Sin embargo, en un ejercicio de soberbia y cierta revancha, el presidente del Gobierno invierte los términos de la cuestión y distorsiona el proceso de toma de decisiones. Porque estamos ante una catástrofe nacional que no se puede tratar de manera fragmentaria sino global con disposición de medios solo al alcance del Gobierno (Cuerpos y Fuerzas de Seguridad del Estado y Fuerzas Armadas en labores de apoyo y asistenciales). La iniciativa corresponde al Ejecutivo por mandato de la Constitución en la forma que señala la ley orgánica reguladora de los estados de alarma, excepción y sitio.

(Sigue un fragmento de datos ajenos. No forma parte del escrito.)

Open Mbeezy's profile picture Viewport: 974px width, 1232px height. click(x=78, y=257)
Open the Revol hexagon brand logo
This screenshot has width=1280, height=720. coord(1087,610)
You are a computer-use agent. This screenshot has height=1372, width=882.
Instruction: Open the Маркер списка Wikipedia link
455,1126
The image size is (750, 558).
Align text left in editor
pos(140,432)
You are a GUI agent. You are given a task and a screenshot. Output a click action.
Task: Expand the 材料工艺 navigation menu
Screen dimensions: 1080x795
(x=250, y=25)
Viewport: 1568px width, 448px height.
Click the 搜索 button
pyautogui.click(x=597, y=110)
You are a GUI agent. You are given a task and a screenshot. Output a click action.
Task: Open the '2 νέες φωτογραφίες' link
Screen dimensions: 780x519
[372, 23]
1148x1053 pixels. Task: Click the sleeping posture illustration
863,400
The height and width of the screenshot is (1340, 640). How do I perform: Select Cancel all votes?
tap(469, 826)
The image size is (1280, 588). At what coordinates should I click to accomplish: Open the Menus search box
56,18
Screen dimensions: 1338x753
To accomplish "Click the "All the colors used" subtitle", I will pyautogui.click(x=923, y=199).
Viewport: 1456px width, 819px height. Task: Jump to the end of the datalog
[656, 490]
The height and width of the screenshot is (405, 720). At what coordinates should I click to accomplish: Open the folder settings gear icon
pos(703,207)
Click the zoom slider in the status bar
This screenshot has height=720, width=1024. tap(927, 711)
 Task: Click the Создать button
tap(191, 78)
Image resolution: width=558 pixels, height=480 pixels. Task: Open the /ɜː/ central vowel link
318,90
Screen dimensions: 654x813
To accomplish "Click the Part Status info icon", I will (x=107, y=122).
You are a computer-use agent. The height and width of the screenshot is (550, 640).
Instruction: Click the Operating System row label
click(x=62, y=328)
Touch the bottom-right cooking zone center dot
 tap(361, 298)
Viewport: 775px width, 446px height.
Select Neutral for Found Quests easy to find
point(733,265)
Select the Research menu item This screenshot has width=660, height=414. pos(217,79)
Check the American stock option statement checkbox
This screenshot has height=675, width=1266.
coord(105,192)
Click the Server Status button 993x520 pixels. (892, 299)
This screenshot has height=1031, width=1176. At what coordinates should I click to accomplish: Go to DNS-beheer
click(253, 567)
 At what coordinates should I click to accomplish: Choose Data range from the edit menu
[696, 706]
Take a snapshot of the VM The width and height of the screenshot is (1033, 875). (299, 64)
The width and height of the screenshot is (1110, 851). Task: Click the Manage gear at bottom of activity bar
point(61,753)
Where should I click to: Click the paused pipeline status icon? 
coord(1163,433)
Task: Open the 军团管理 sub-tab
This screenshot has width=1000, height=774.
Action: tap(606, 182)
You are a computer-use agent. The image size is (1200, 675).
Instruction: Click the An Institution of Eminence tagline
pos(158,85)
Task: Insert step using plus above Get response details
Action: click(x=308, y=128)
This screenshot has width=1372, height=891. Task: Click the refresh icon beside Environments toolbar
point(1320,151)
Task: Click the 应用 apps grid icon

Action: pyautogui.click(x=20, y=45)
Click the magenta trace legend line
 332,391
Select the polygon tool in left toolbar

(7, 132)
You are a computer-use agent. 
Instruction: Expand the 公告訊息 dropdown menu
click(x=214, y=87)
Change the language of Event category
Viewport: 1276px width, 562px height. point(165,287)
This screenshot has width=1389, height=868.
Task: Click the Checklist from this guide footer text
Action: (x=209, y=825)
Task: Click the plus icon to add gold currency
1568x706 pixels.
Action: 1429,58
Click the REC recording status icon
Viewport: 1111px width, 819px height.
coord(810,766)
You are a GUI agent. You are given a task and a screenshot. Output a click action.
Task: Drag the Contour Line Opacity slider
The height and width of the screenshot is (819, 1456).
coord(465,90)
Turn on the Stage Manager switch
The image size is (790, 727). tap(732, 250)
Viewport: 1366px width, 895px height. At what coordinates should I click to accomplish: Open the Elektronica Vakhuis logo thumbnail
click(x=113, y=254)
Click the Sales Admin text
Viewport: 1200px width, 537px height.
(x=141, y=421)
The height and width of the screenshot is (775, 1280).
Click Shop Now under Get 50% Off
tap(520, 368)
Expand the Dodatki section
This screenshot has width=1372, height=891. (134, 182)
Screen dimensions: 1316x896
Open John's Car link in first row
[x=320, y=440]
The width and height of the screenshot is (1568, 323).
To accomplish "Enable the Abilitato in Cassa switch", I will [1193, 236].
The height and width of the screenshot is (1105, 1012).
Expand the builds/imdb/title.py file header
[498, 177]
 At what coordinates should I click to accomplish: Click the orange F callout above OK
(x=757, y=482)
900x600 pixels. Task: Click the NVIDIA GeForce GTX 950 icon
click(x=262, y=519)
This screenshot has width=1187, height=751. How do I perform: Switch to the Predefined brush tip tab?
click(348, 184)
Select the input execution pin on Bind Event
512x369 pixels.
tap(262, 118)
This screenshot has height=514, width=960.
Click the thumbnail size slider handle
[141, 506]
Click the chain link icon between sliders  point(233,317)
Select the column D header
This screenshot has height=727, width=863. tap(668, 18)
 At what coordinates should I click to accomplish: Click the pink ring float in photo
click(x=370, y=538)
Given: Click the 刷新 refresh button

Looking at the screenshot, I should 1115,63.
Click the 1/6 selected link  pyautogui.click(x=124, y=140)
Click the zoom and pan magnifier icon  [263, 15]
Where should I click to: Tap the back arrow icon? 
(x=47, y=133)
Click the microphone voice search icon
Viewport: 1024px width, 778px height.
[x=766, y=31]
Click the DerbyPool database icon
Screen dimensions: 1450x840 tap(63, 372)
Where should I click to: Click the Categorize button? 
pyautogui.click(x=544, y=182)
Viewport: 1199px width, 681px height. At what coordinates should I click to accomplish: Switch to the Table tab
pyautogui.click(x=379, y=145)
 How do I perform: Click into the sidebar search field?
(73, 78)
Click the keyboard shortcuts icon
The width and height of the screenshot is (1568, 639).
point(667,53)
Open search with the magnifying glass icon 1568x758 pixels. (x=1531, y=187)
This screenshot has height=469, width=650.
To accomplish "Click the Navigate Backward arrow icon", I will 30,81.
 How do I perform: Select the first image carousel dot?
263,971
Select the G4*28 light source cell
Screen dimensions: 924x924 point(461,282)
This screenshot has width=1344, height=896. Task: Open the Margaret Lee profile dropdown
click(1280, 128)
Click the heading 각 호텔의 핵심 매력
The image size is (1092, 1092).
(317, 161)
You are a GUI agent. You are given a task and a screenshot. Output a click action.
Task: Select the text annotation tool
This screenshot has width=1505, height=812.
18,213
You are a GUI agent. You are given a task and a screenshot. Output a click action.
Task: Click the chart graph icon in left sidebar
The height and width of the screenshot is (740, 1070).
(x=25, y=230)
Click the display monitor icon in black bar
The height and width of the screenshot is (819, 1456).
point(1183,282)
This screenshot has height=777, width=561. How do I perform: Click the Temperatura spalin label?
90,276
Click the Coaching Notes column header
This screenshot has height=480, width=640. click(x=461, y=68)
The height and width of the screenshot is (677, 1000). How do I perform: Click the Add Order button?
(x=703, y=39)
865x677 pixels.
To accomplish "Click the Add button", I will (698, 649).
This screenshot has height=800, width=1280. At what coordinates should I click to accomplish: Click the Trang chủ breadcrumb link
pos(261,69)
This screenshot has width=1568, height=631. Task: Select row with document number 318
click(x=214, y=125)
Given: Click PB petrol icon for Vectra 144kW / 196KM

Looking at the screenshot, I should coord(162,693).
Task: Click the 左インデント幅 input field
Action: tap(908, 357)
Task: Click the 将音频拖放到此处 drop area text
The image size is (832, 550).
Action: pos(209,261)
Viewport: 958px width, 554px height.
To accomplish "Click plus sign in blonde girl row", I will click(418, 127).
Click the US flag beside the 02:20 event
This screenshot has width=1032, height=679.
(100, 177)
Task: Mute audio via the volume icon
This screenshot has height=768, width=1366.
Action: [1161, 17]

La distorsión subsiguiente es que delegar la gestión del manejo de la emergencia en los presidentes autonómicos sin establecer mecanismos de control y coordinación mediante una autoridad única gubernamental, augura conflictos entre las comunidades autónomas y entre estas y el Gobierno.

Las razones para este peligroso aplazamiento de la declaración del estado de alarma tienen que ver con la distorsionada forma de ejercer el Gobierno por Pedro Sánchez. En junio decidió desembarazarse de la responsabilidad que le competía alterando el paradigma de la gestión de la crisis: de la autoridad única gubernamental —que él consideró imprescindible cuando defendió las prórrogas de la alarma en el Congreso— a otro basado en un modelo jurídico y político inconsistente: la cogobernanza.

No existe tal fórmula en nuestro ordenamiento jurídico. Procede la coordinación y la colaboración, pero las autonomías no participan de los poderes excepcionales que para enfrentar estas catástrofes prevé nuestro arsenal normativo. Pero Sánchez, rencoroso por las críticas de los presidentes autonómicos y resentido por el alto precio que le hacían pagar sus beneméritos socios parlamentarios para prorrogar la situación de emergencia, decidió que les iba a proporcionar dosis abundantes de su propia medicina. Y lo ha hecho desde junio y lo sigue haciendo en octubre, cuando la pandemia está descontrolada. Con este esquema, mañana domingo, un Consejo de Ministros extraordinario declarará la alarma entre otras cosas para evitar que el lunes entren en vigor las medidas decretadas por el Gobierno de la comunidad de Madrid.

No es difícil reiterar que España ha tocado suelo y está sumida en el desgobierno. Se ponga la mirada donde se ponga, la realidad es monótona en su gravedad. Estamos sin Presupuestos Generales desde 2018; el Gobierno de coalición es de yuxtaposición; están en crisis los fundamentos institucionales del Estado —su forma y su modelo territorial—; el deterioro de la reputación de nuestra democracia se ha incrementado con una proposición de ley sobre el Poder Judicial que no aceptan ni la Unión Europea ni el Consejo de Europa, y las cifras de fallecidos e infectados por la covid-19 resultan escandalosas en términos tanto relativos como absolutos. Por fin, la crisis económica, laboral y social que se avecina sugiere un futuro convulso. La manera de gobernar de Pedro Sánchez —confusa y efectista— no es eficaz. Y la mejor prueba de ello es el manejo pésimo y perturbador de la crisis sanitaria.